Main Content

Support for Care and Community Workers

Support for Care and Community Workers

The country’s largest union, the Australian Nursing and Midwifery Federation (ANMF), welcomes an election pledge by Opposition Leader Anthony Albanese to establish an expert panel in the Fair Work Commission (FWC) specifically for low-paid care workers, saying it will give them equal access to improved wages and conditions.

The ANMF has long-argued that Australia’s industrial relations (IR) system disadvantages the highly-casualised and insecure aged care and community workforce, which can’t bargain for better wages and conditions, given their employers are mostly government-funded entities.

ANMF Federal Secretary, Annie Butler, said today: “While most Australian workers can negotiate with their employers, ANMF members working in the care and community sectors simply don’t have that bargaining power.

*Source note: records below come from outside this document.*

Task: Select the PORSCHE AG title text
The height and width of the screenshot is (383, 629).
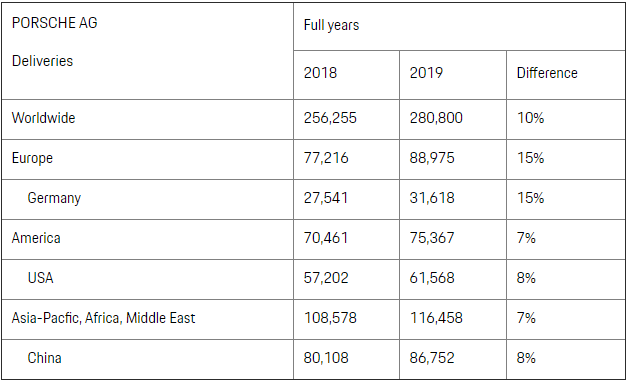Action: [55, 23]
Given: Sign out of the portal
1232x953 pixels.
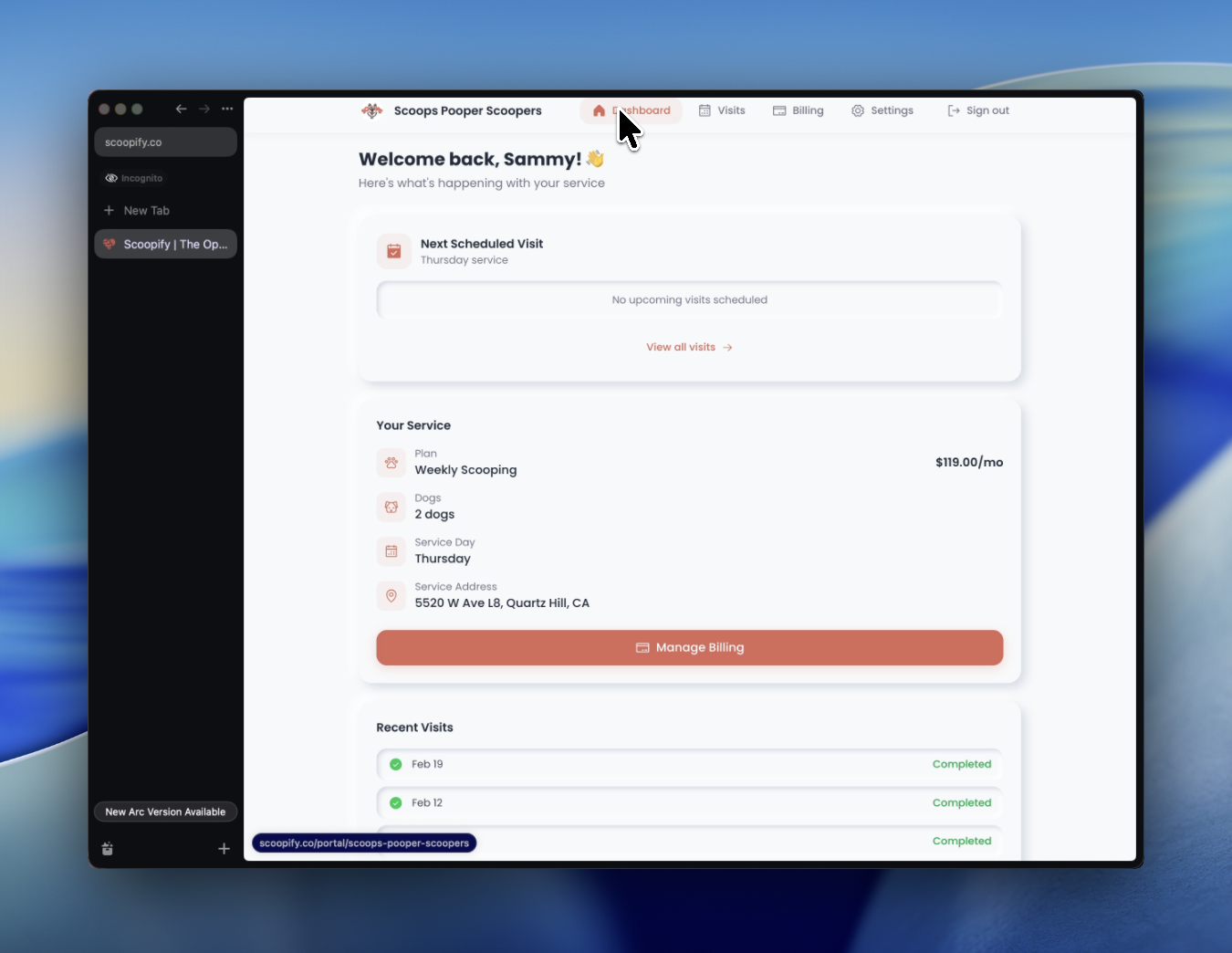Looking at the screenshot, I should tap(978, 110).
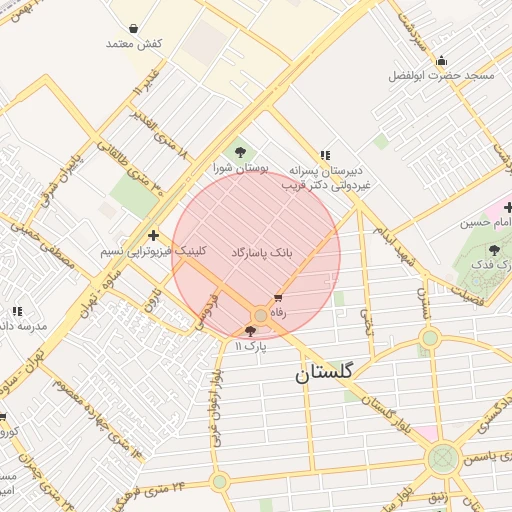This screenshot has height=512, width=512.
Task: Click the مصطفی خمینی street label
Action: [42, 245]
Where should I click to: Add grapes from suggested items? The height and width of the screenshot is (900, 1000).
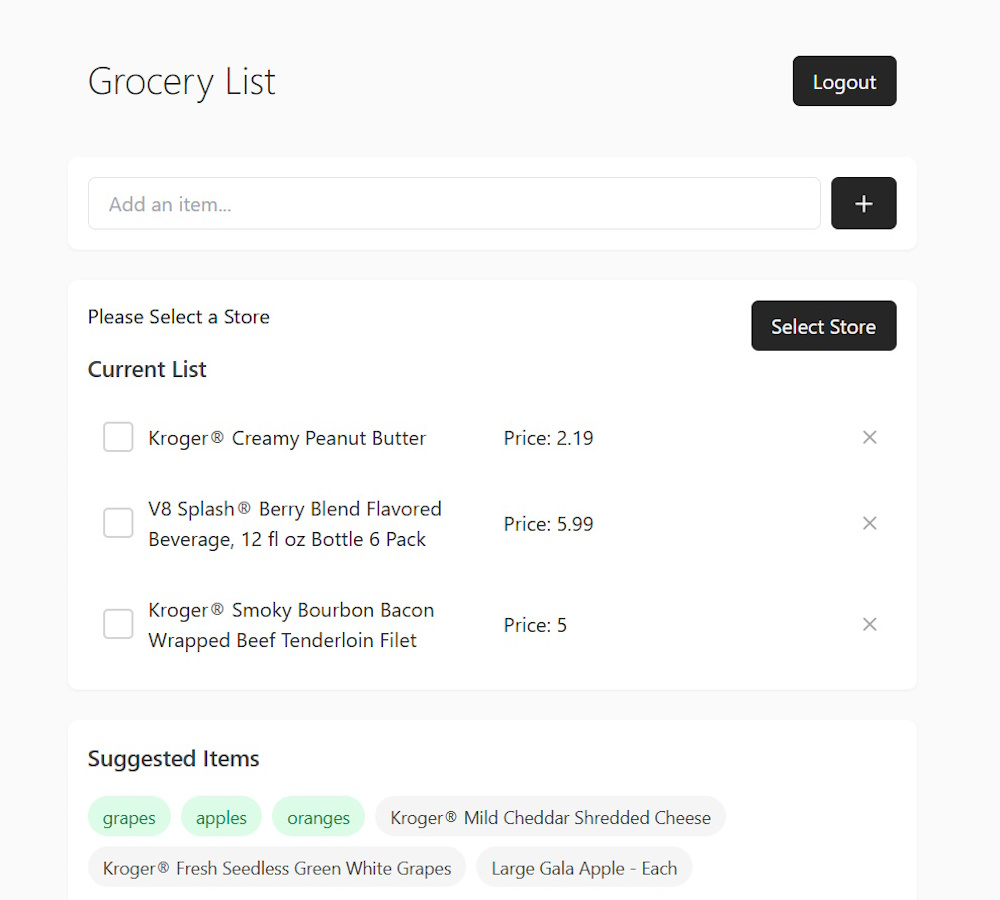pos(129,816)
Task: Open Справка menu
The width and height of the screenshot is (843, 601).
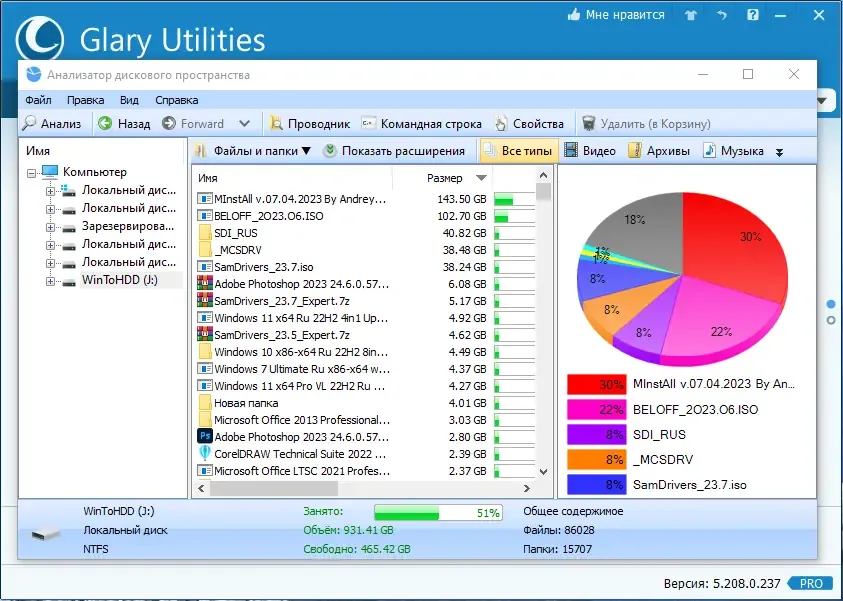Action: click(x=176, y=100)
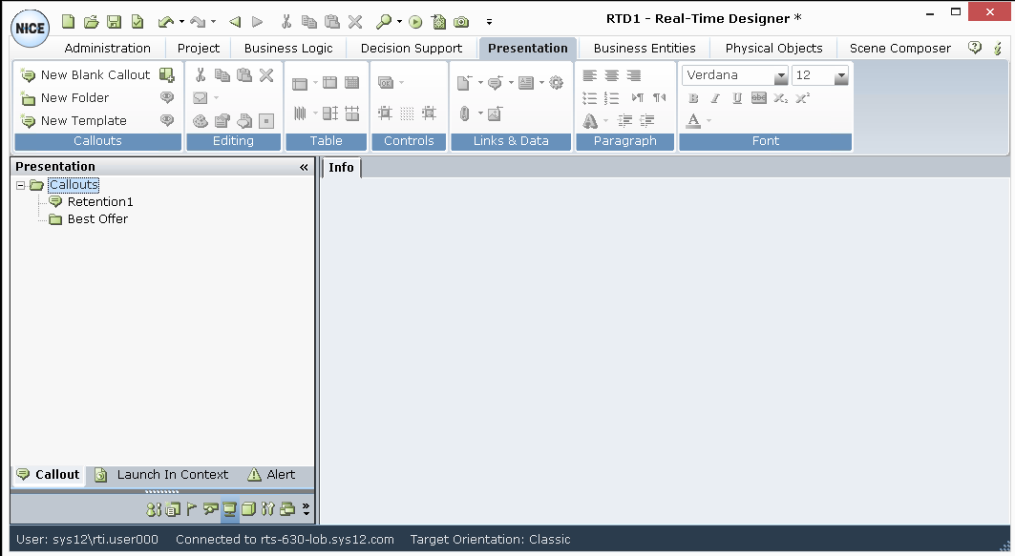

“Unlike other sectors where negotiations take place directly with the ‘economic employer’, the Government isn’t compelled to be involved in negotiations for wages and conditions with workers in the sectors it funds, like aged care and disability care.

“It means that these workers, pre-dominantly female, continue to be under-valued and underpaid, because they don’t have the ability to bargain with the government entities that control the funding available for their wages, particularly in the aged care sector.

“Mr Albanese’s pledge to establish a specific expert panel in the FWC dealing with the care sector, would finally recognise and address the lack of equal access these workers have to negotiating fair wages and conditions, giving them parity with all other workers in Australia.”

Ms Butler said the ANMF also welcomes Mr Albanese’s announcement that an ALP Government would make gender pay equity as an object of the Fair Work Act, making it easier for the FWC ‘to order pay increases for workers in low-paid, female-dominated industries’.